It’s always gratifying to have an article, essay or book accepted for publication especially if one is paid well and/or the subject is deserving of attention. Gathering material for a story, writing it, working it, submitting, and then collaborating with a good editor—the arduous process is rewarded with a sale. But it’s not the only reward. People respond to the work with commentary online or letters to the editor, or they contact the writer with a personal anecdote, a question, a criticism, or a correction. My preference is to answer everything I receive in a timely manner with courtesy and attention—even the critical comments. After all, I have sent my writing out into the public sphere and this implies an obligation to those who read it.

In the case of the Egon Schiele piece, which explores the oddity of my father’s art collection among other things, the response has been both heartwarming and critical. I have been invited for drinks, invited to peruse documents that might change my mind, and I have discovered cousins I never knew existed. Quite a ride.

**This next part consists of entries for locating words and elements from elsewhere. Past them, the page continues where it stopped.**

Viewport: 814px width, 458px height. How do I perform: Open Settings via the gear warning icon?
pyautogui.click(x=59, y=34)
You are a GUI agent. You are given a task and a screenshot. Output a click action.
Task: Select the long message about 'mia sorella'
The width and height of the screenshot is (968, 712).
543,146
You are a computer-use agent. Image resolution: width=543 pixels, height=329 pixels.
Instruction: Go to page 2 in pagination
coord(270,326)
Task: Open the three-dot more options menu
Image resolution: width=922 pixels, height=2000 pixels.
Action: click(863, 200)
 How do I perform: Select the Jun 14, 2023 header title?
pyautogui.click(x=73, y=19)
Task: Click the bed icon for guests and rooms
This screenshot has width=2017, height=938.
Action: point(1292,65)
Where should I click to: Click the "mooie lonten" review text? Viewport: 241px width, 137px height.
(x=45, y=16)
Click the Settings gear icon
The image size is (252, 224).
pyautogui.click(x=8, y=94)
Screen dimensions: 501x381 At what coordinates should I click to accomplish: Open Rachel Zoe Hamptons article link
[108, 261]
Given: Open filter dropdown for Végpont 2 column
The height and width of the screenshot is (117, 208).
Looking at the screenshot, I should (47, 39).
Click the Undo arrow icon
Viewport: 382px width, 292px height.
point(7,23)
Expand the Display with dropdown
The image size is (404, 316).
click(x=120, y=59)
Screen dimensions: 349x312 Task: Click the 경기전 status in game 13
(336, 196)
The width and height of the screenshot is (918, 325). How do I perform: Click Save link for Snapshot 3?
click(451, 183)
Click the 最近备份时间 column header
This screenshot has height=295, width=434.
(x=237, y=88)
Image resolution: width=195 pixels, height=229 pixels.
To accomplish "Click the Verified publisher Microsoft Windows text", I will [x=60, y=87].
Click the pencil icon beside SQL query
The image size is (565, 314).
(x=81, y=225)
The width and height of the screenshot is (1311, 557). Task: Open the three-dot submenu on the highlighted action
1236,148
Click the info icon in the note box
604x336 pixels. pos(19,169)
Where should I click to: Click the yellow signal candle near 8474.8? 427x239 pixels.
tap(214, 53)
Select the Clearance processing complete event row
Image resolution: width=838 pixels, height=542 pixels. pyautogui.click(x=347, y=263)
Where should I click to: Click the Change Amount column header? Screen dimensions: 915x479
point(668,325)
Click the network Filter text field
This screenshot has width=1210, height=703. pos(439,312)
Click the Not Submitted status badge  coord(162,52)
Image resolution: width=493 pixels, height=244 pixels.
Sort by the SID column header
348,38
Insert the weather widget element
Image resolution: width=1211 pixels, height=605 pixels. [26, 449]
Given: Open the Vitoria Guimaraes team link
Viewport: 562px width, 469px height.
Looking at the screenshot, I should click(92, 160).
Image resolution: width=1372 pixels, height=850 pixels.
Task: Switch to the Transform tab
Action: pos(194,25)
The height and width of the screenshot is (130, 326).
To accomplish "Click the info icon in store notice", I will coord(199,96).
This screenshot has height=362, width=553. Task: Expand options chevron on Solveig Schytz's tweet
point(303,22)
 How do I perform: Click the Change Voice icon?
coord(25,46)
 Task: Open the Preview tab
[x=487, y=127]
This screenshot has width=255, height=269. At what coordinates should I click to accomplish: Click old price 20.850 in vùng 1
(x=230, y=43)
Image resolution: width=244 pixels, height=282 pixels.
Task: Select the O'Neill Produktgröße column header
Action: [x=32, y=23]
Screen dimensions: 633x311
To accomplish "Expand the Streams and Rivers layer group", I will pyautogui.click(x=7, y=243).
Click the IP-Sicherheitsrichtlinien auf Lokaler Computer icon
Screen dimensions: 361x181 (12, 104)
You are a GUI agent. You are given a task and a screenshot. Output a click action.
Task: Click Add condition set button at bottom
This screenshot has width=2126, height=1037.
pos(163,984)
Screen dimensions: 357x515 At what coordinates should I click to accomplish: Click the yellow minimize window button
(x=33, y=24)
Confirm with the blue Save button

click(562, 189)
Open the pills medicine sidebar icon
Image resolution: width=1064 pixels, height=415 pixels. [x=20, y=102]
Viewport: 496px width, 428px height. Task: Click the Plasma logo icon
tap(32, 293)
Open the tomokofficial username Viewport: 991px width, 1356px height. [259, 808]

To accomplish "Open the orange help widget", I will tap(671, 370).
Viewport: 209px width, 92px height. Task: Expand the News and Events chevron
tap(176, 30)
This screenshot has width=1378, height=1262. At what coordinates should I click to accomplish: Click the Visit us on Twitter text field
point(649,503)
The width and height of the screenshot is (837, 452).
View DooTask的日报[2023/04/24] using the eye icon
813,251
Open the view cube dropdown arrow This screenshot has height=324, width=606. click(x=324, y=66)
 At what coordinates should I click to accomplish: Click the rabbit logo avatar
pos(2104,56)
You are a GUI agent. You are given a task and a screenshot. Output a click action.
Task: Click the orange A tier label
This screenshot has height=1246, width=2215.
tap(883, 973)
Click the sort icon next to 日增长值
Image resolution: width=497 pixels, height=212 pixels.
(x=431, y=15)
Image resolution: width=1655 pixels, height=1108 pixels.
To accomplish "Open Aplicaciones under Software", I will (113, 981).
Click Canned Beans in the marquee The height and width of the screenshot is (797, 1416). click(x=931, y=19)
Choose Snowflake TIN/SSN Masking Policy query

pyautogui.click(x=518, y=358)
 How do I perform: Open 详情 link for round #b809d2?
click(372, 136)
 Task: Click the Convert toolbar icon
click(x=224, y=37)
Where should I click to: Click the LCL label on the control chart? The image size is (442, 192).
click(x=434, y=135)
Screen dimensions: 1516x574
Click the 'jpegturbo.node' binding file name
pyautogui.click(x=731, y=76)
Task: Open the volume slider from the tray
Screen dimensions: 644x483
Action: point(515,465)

Once in London, after writing a controversial article for The Times Educational Supplement about racism in the British school system, I was asked to testify in the House of Lords. I had been invited by a Lord who liked the article and wanted to use it in defense of new proposed legislation. In the midst of a hot debate during which I remained silent, another Lord got up and suggested I return to the United States where I belonged. Of course, he was extremely polite and called me Mrs. Bergman. I was very young and inexperienced . The flattery of the invitation had trumped my journalistic scepticism and I felt stung. It took me a while to understand that I’d done nothing wrong. The article had legs.